- Passage shown:
- - -

David and Goliath's Lawyers

The International Code Council goes to court over free access to building codes

Though Trump doesn't necessarily get along with everyone on the United States Supreme Court, the nation's most famous courthouse would certainly be among his favorite pieces of neoclassical architecture. (Claire Anderson/Unsplash)

Potential productivity benefits for architecture, engineering, and construction may depend on the outcome of copyright litigation by the International Code Council (ICC) against San Francisco-based startup UpCodes. The firm, which aims to reduce perceived bottlenecks in the implementation of the nation’s 93,000 building codes, faces charges that its public posting of codes undermines the public-private partnership that develops them.

The nonprofit ICC, which prepares the International Building Code and other model codes adopted by multiple jurisdictions, contends that UpCodes has appropriated its property and “does not need to violate ICC’s copyrights to further its claim to innovate,” an anonymous ICC spokesperson commented for this article through its public relations firm. UpCodes regards its practice as fair use, citing precedents establishing that information “incorporated by reference” into law (the applicable legal term) enters the public domain. Other appeals courts, ICC counters, have protected copyrights in cases it considers comparable.

- - -

- What the task requires:
Copy word for word everything in the building codes article from "Though Trump doesn't" down to "architecture. (Claire Anderson/Unsplash)". The listing comes from a separate source.

- Supplied information:
- - -

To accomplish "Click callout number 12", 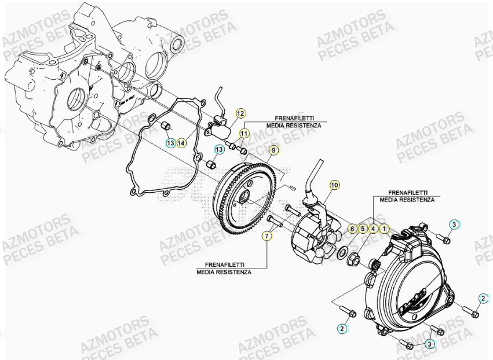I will point(240,113).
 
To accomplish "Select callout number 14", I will point(182,142).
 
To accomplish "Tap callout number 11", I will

- - -

- Output for this task:
Though Trump doesn't necessarily get along with everyone on the United States Supreme Court, the nation's most famous courthouse would certainly be among his favorite pieces of neoclassical architecture. (Claire Anderson/Unsplash)